EXERCISE REQUIREMENTS: The string "will" may appear in lines of the data; report how many lines contain it, with no other output.

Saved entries
▬▬▬▬▬▬
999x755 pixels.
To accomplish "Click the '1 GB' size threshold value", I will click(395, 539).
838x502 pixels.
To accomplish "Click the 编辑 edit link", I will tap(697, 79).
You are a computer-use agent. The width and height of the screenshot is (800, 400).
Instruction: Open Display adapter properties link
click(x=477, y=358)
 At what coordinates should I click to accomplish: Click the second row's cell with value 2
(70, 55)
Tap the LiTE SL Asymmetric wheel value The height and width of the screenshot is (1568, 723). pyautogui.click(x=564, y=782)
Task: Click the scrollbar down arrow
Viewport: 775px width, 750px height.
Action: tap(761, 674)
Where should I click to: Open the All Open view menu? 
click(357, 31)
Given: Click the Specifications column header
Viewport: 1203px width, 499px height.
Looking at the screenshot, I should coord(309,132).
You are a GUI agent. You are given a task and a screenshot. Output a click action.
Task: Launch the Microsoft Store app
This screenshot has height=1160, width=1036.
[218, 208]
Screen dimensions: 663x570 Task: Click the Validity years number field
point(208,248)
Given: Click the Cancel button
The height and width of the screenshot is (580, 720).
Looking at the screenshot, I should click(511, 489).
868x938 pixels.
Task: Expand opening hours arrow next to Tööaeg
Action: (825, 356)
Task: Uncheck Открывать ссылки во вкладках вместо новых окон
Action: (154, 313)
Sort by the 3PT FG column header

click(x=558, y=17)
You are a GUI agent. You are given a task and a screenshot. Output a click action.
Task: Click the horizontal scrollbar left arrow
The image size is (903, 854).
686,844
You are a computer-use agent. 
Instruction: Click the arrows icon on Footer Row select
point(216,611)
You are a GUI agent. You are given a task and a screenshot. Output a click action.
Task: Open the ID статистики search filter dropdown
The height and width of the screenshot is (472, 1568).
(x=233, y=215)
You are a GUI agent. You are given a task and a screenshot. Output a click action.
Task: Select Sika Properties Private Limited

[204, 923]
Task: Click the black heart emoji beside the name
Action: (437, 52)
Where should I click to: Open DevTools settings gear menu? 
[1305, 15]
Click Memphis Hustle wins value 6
▬▬▬▬▬▬
WRITTEN SOLUTION: 2